I weakened the criterion in the smallest way I could see that absorbed the maze result without becoming pointless. Predictive relevance is still the dominant driver of learned encoding, but a second mechanism is also at work: self-attention copies input-slot tokens forward, so positionally-distinct features end up in the late-layer residual stream whether they're useful or not. I named that "carry-through" and turned it into its own falsifiable claim: input-slot features should be carried, while mid-sequence computed features that aren't useful should still be absent.
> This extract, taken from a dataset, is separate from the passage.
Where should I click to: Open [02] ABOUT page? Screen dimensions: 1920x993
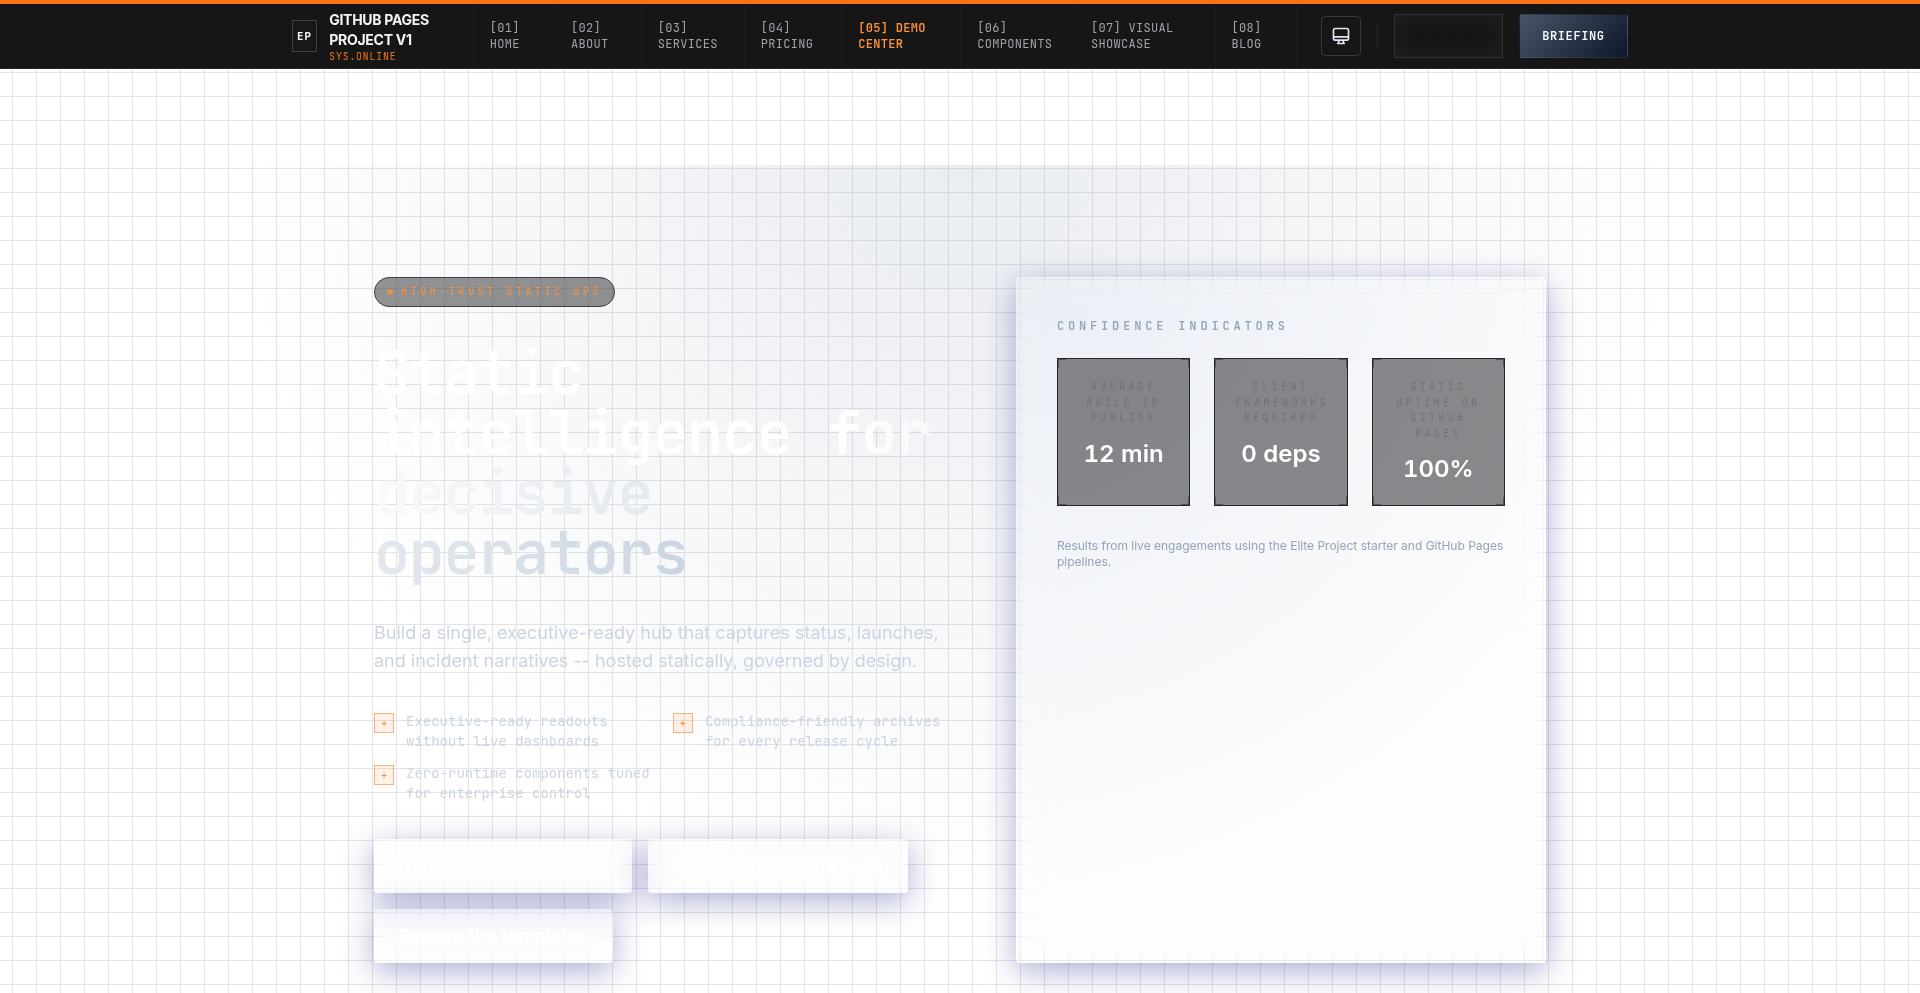click(x=590, y=36)
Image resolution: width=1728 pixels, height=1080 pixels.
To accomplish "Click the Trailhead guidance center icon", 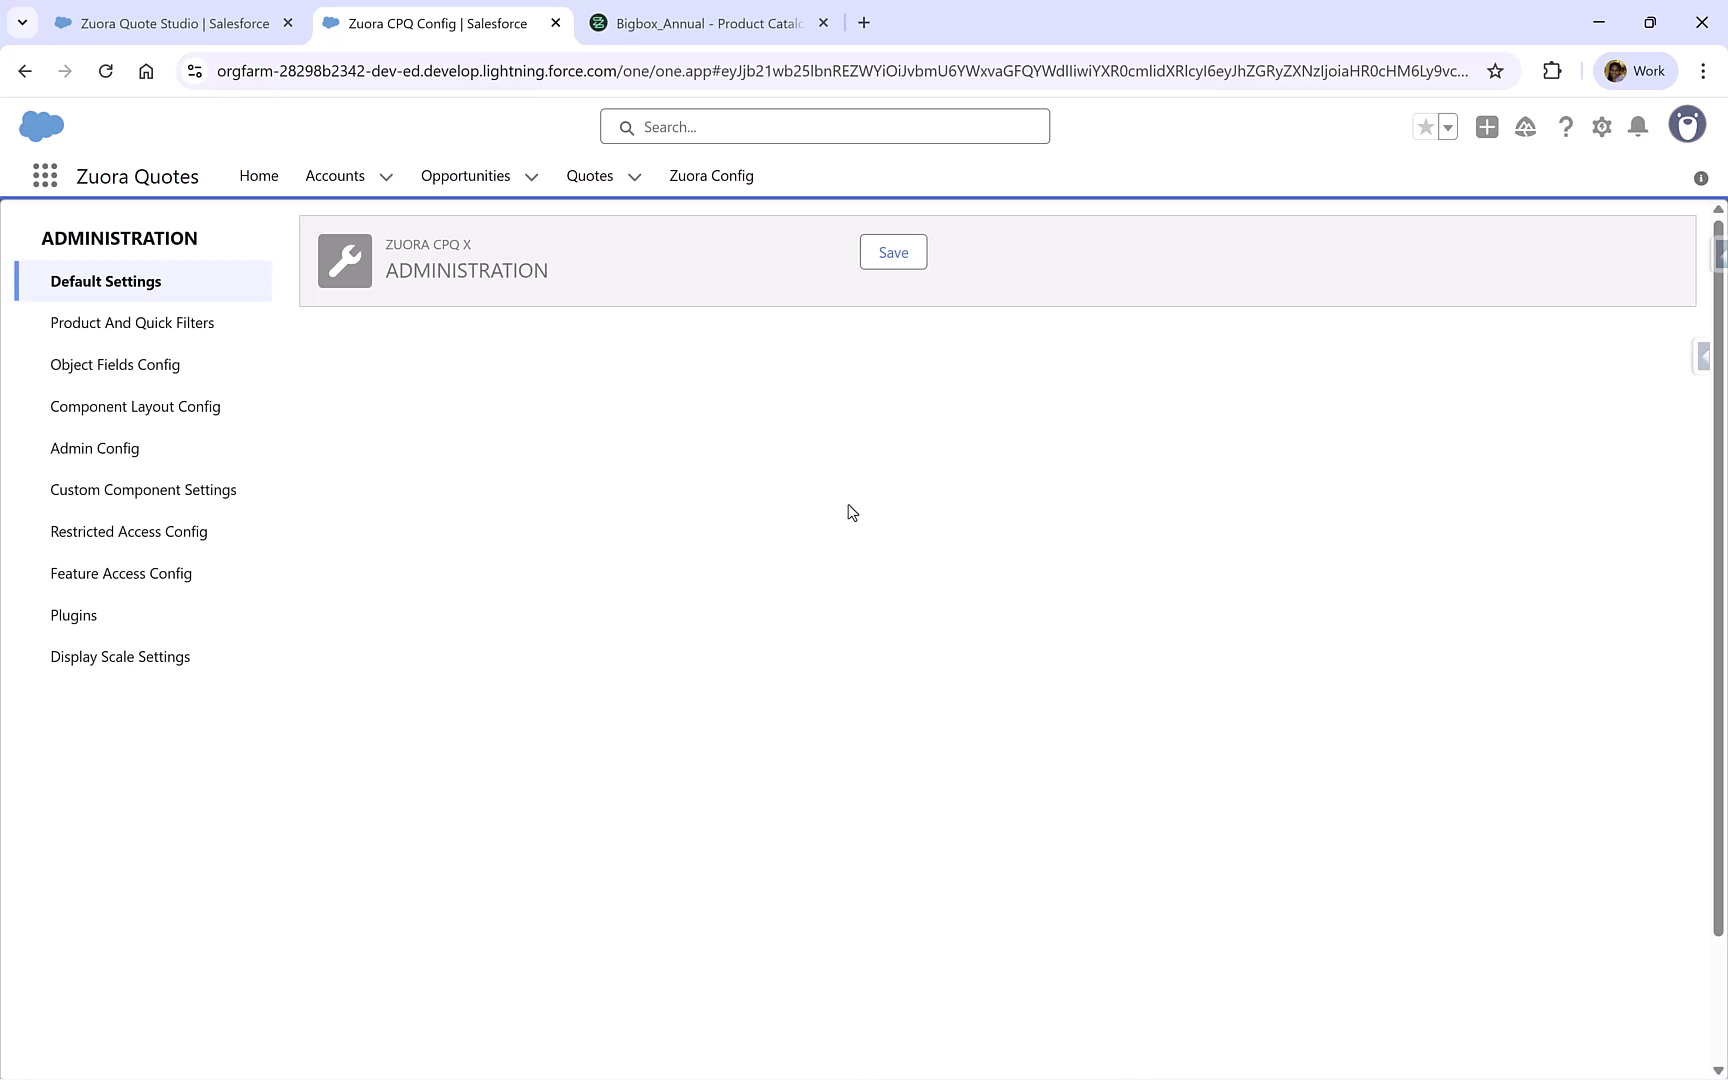I will 1526,127.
The HTTP-logs test (commit 3b25ed3 on 2026-05-31) was designed to span exactly that split, with two pre-registered features. Feature A was the size-bin of the first request in a session, an input-slot feature, predicted encoded via carry-through. Feature B was the cumulative count of large responses so far in the session, which has to be aggregated across packets, predicted null.

Feature A: +0.168 gap, confirmed. Carry-through made a successful out-of-sample call on a domain that didn't exist when the mechanism was proposed.
Feature B: +0.29 gap raw, +0.22 after the strictest position-control, still above the locked +0.10 threshold. The graded form's null direction therefore also fails.

The position-control was post-hoc but load-bearing. Position-in-session correlates with the cumulative count, and the trained model develops sharper positional representations than the untrained one. So I had to separate position-as-proxy from genuine encoding. Two diagnostics, within-position probing at fixed k=5 and residual-after-position regression, both kept the gap above threshold. Worth carrying forward as a default for any probe whose target correlates with token position.

Where that leaves the hypothesis: carry-through survives 2-for-2 on ex-ante tests, while the broader "predictive relevance drives encoding" claim is 0-for-3. Maze distance was predicted encoded and wasn't; maze starting cell and HTTP Feature B were predicted null and both came in above threshold. The remaining claims:

Carry-through is an architectural claim, not a theory of learning. It only covers features at positionally distinct input slots persisting in the late-layer residual stream by default; which learned features the model actually constructs is a different question.
Anything stronger than that, including any version of "the next-token objective shapes which abstract features get represented", does not have an audit-trail confirmation in this work. Music voice-leading and Othello board state are consistent with such a claim, but the music finding was post-hoc and the Othello result is independent reproduction of prior work.
The methodology residue is at least as load-bearing as the substantive claim. Multi-seed reporting, destroyed-structure controls, probe-transplant convergence at the same layer, pre-registration with audit hashes, and position-controlled probing whenever the target correlates with position.

Where I want pushback (or open questions)

Is "architectural carry-through" basically a restatement of the residual stream being a copy bus for long distance communication of the signal? In which case the one out-of-sample confirmation is interesting only as a check on the obvious. I'm at about 40% that this is the right critique.
Are the destroyed-structure controls (within- vs global-shuffle) doing what I think they're doing? Music's voice-leading gradient (96% / 64% / 56%) is the cleanest case. I'd like someone to try to break it.
Pre-committing predictions to git is low-overhead in practice. What failure modes am I missing? Implicit researcher degrees of freedom in what to commit to is the obvious one.

All seven domains, the locked predictions files (verifiable at aa025b1 and 3b25ed3), the checkpoints, and the probe and transplant code are in a single small repo: https://github.com/Raghavan1988/LatentWorldsGPT. If you want to take a swing at the carry-through claim, I'd be happy about that.

To be clear about scope: none of this is claimed to transfer to frontier-scale models on natural language. The methodology I'd recommend to someone else with no real hedging is multi-seed reporting, destroyed-structure controls, ex-ante git-audited predictions, and position-correlation diagnostics. The substantive N-criterion claim is more useful as something that failed sharply and traceably than as a working theory.